Btw. parallax mapping is already declining, all the hype is on tesselation now...
That also has it's own set of caveats. But hey, it's always a compromise when doing realtime stuff I guess.
To be honest, popper artist authored normal maps would go a long way already.
Worst thing Trem can do imo is to add phong or blinn to everything, without redoing the assets to work with them.
It's also not as simple as people like to think...
When you add bumpmapping in the best case your texture memory consumption doubles, but usually it's much more.
Color textures can be compressed with a 1/6 or 1/8 ratio and it looks fine mostly, but when you do it on normalmaps it turns into a pixelly mess. So either you use something like 3dc which halves the memory for them, but that's not supported on older gpus. So you can decide to limit their size, but it's still kind of stupid since you're thrown back half a decade in terms of texture resolution. Then you need to make sure the lightmapping works with it, which means rewriting stuff in the editor, engine and compiler. And unless you make everything realtime it's going to triple memory consumption for lightmaps. Making it realtime wouldn't work well mostly for people with older hardware.

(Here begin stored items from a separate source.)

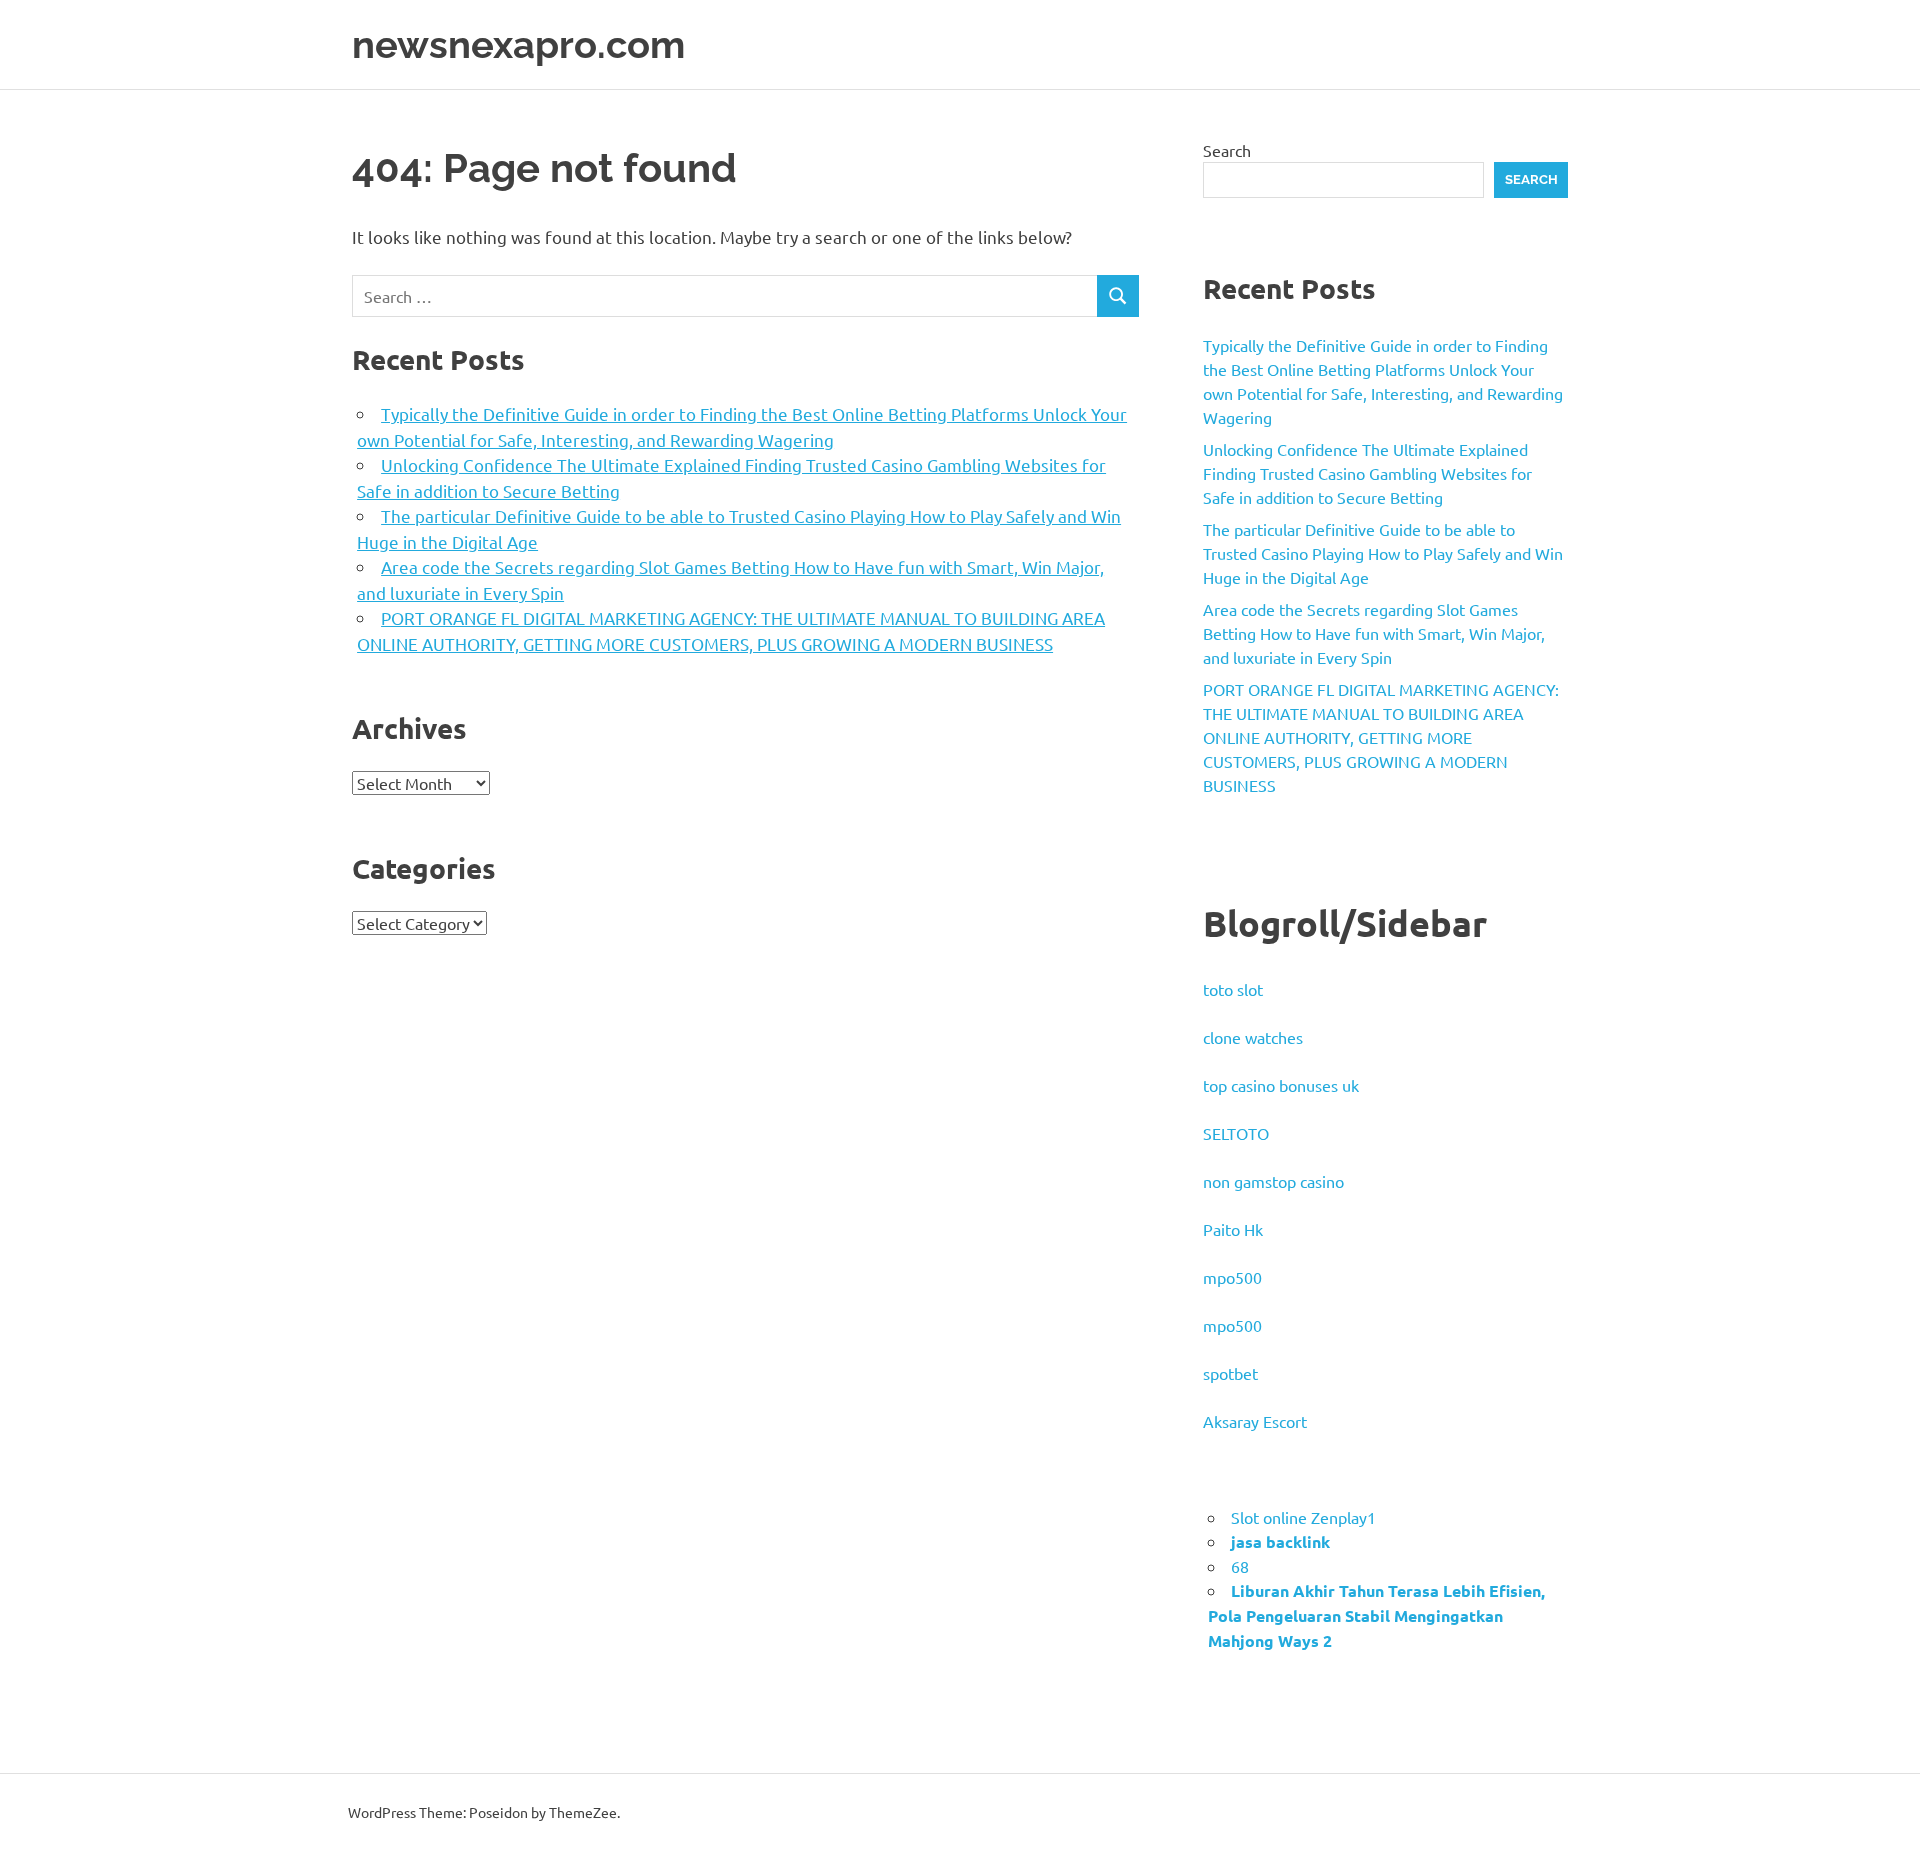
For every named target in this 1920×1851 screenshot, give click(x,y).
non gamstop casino (1273, 1181)
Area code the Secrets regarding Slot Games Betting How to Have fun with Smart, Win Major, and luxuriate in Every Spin (1374, 633)
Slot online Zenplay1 (1303, 1517)
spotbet (1230, 1373)
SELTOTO (1236, 1133)
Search (1227, 150)
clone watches (1253, 1037)
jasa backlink (1280, 1541)
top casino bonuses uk (1281, 1085)
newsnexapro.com (518, 44)
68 (1240, 1566)
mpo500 (1232, 1277)
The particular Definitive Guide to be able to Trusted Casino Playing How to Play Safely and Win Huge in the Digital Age (1383, 553)
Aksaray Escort (1255, 1421)
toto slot (1233, 989)
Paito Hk (1233, 1229)
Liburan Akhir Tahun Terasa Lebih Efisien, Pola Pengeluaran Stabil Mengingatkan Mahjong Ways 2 (1376, 1615)
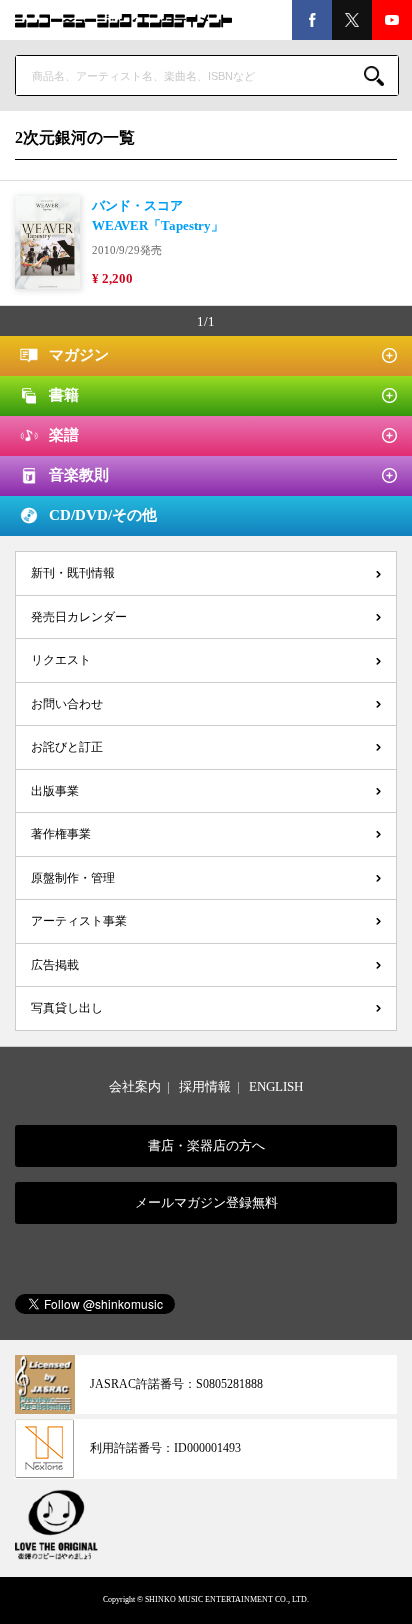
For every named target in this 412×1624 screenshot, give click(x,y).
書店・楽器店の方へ (206, 1145)
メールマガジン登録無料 (206, 1202)
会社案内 (135, 1086)
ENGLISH (276, 1086)
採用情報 (205, 1086)
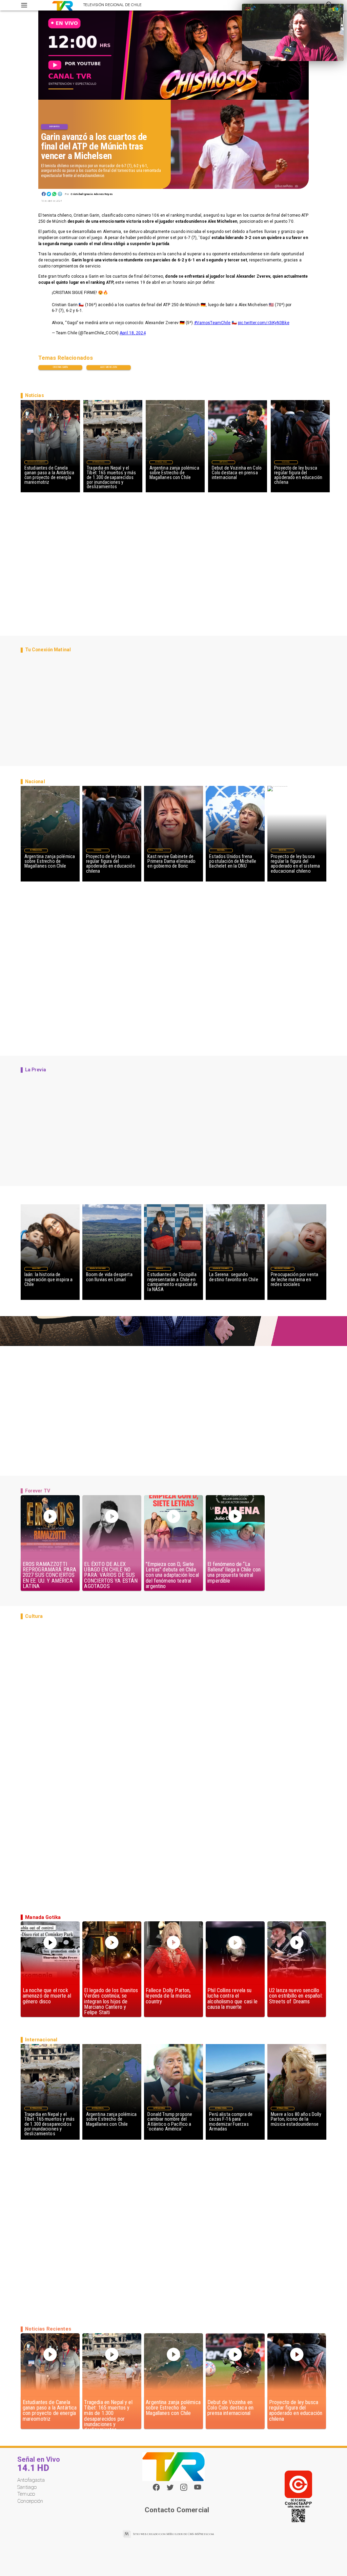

If you add speculars to the bumpmaps things really start to get out of hand, all the textures which looked fine in the fixed function renderer suddenly show their age much more, because 128² textures tend to look fine when all you have is vertex diffuse lighting and bilinear filtering. When you add per pixel specular, it just looks awful most of the time. So for it to get up to todays standards you need to redo most of the texturing in high resolution, on top of the massive increase in texture memory. And that's not only problematic from a rendering point of view, but download sizes increase, artist time increases, internet bandwidth and server costs become more expensive.
And if you want to do pretty phong or blinn style speculars you quickly need color specmaps and a glossiness map.
Ofcourse then you run into the issue of shader aliasing which cannot be resolved with msaa. Plus it's kind of silly to have all pixel perfect geometry without players casting shadows. So you need shadowmapping and all. But that also has gameplay implications (e.g. you can see the shadow of the lisk sneaking up behind you, unless you have it turned off). You can ofcourse make the shadows only cast right down, kind of a improved blob shadow kind of thing.
But how viable is all that stuff when you're working with a renderer that is still stuck in 1999?
What I'm trying to say is, it's a slippery slope, every change has implications where you wouldn't expect them.
And going from fixed function rendering to per pixel lighting isn't as easy as people like to think.